▶ Dataset:
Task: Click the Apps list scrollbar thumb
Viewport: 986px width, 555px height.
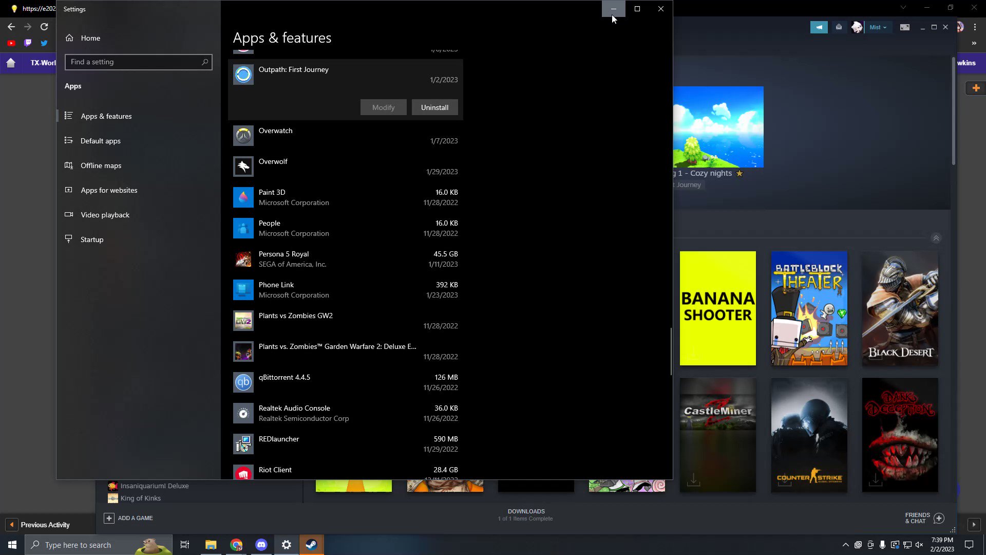Action: point(671,352)
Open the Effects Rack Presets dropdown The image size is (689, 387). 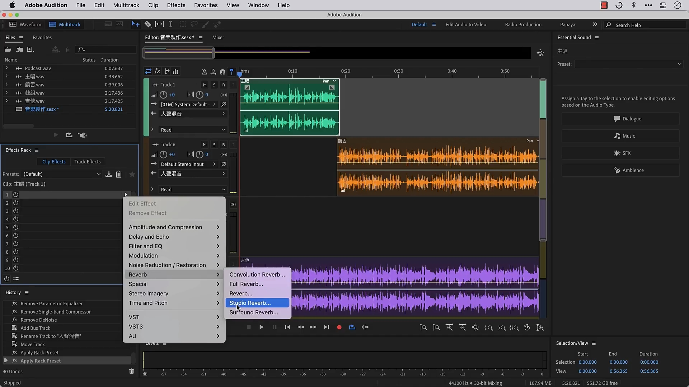[62, 174]
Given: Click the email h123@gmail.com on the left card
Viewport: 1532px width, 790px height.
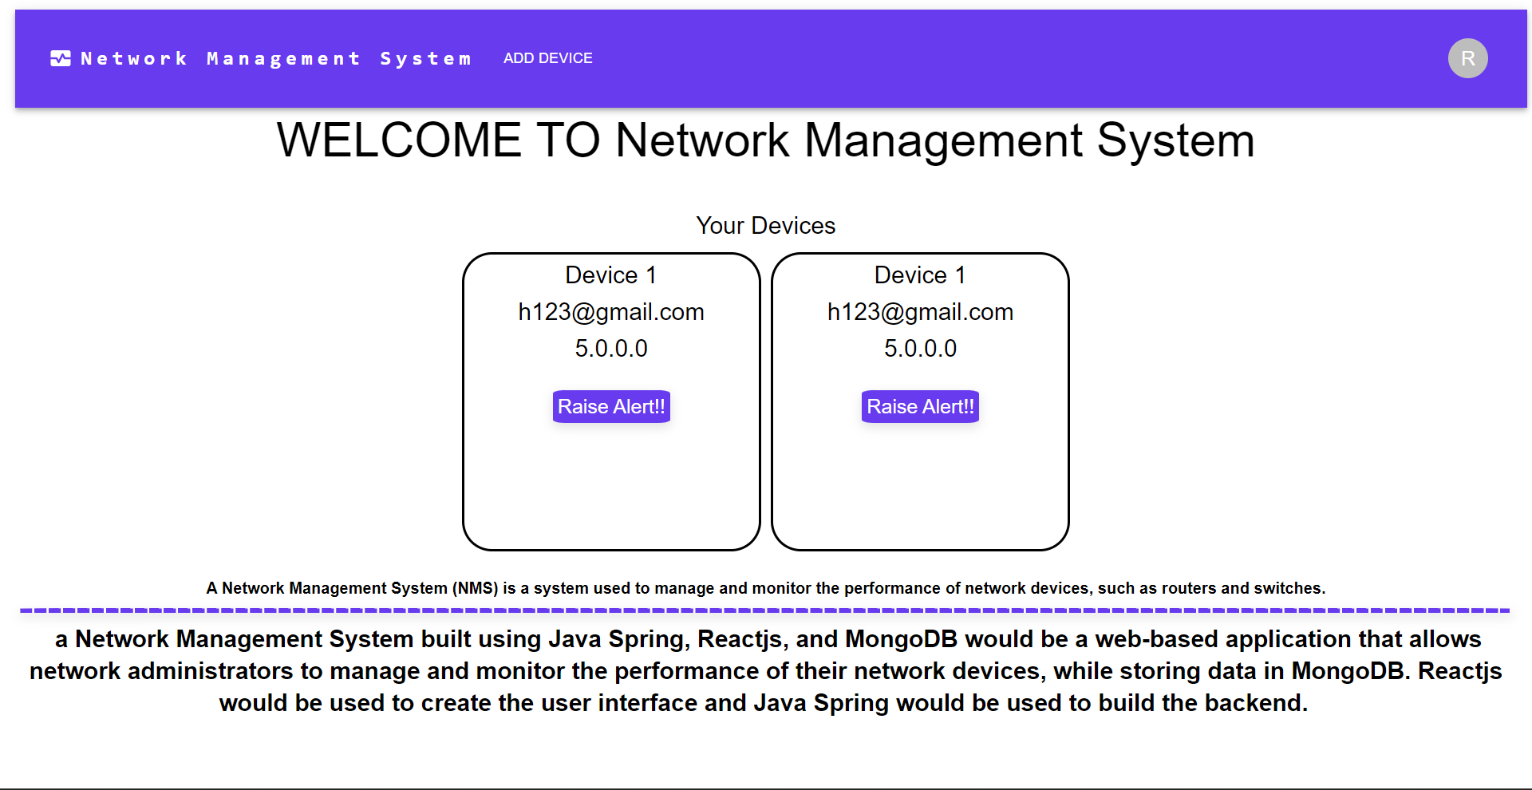Looking at the screenshot, I should click(x=610, y=312).
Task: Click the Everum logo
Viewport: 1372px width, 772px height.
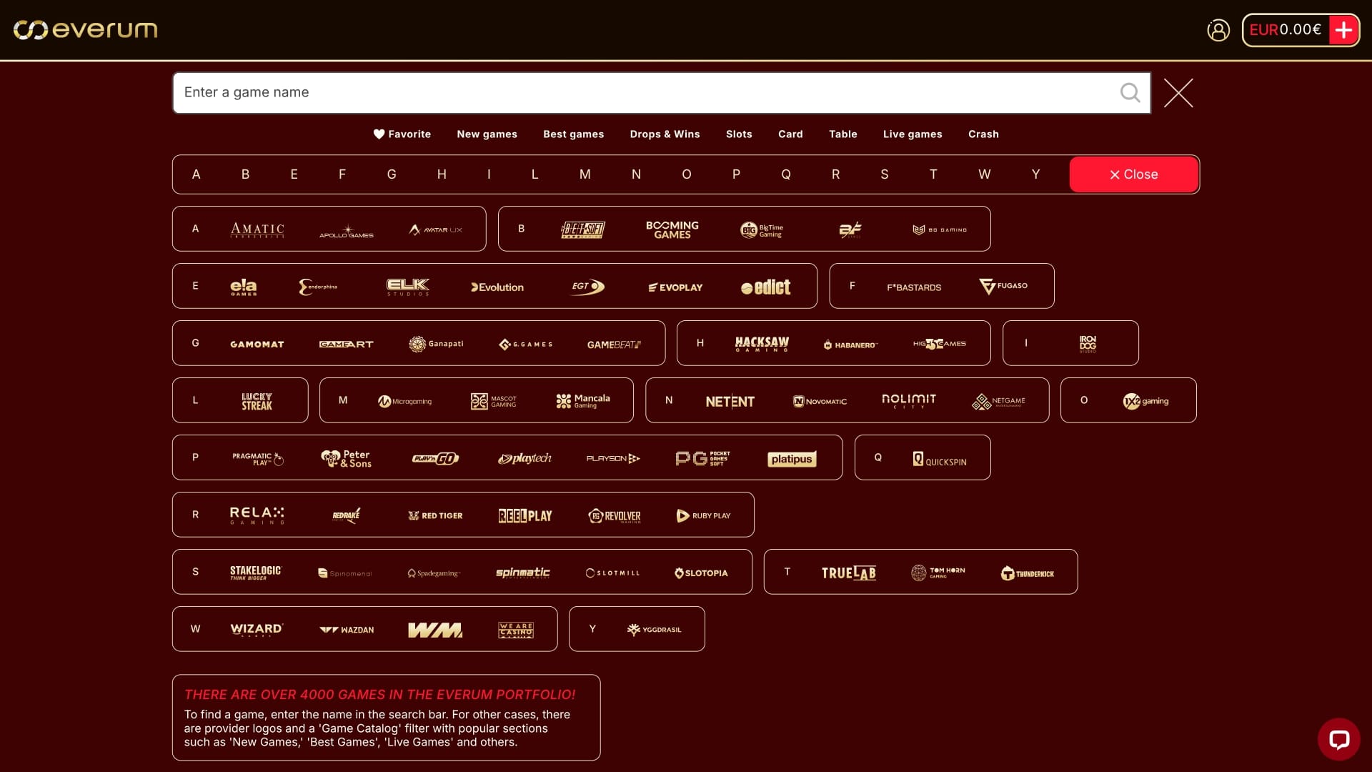Action: point(84,30)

▶ Your instructions: Examine the listing and say how many of its lines contain the string "Task". Give the number alone.

▶ Answer area: 2